Apple has proposed opening its NFC payment technology to third-party developers in Europe, allowing direct rivals to Apple Pay to operate on the iPhone for the first time.
Historically, the use of Apple’s NFC chip in iPhones and Apple Watches for payments has been exclusively utilized by Apple Pay, limiting the ability of banks and other financial services to offer their own contactless payment solutions on Apple’s platforms. In a statement to Reuters, Apple said:
We have offered commitments to provide third-party developers in the European Economic Area with an option that will enable their users to make NFC contactless payments from within their iOS apps, separate from Apple Pay and Apple Wallet.
The concession comes as part of Apple’s efforts to address antitrust charges levied by the European Commission, which accuse the company of stifling competition by restricting third-party access to NFC capabilities on iOS devices.

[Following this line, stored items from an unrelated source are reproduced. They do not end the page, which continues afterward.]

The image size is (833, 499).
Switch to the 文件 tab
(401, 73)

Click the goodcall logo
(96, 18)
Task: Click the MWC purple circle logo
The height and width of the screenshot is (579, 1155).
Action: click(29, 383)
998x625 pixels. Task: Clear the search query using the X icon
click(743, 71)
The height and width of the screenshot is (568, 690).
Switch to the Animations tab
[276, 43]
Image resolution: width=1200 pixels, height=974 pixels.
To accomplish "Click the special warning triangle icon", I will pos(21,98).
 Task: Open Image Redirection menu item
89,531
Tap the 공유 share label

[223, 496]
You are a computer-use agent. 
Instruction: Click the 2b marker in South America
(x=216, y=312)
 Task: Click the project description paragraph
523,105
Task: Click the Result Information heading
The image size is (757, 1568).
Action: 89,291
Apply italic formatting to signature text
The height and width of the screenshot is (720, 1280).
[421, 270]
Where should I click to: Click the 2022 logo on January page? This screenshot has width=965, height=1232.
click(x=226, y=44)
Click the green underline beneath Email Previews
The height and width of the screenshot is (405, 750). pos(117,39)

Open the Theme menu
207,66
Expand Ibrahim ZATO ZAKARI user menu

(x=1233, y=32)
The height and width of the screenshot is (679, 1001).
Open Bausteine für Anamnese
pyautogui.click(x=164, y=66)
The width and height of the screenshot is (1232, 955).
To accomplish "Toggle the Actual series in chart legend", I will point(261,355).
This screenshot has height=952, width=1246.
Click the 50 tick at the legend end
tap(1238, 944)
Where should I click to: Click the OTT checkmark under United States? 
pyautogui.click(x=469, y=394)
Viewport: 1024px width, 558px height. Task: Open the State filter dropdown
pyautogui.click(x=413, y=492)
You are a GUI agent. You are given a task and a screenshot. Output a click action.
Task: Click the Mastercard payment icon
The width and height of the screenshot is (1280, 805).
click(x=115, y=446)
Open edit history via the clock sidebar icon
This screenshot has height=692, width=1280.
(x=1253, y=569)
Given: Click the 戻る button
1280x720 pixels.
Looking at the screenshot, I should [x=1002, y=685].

Under the proposed commitments, developers of payment, banking, and digital wallet applications in the European Economic Area (EEA) will be able to integrate their own solutions with the NFC chip on Apple devices. This change means that consumers could have the option to use NFC-enabled apps from other providers, alongside or instead of Apple Pay. The commitment reportedly includes additional functionalities such as defaulting to preferred payment apps and integrating with Apple’s security features like Face ID.
While the focus of these changes is within the EEA, a region broader than the European Union, the implications of the shift could have a broader impact on the mobile payments market globally. The EEA covers the overwhelming majority of the European market, and Apple’s decision could set a precedent for its operations in other areas of the world in the future as antitrust scrutiny increases.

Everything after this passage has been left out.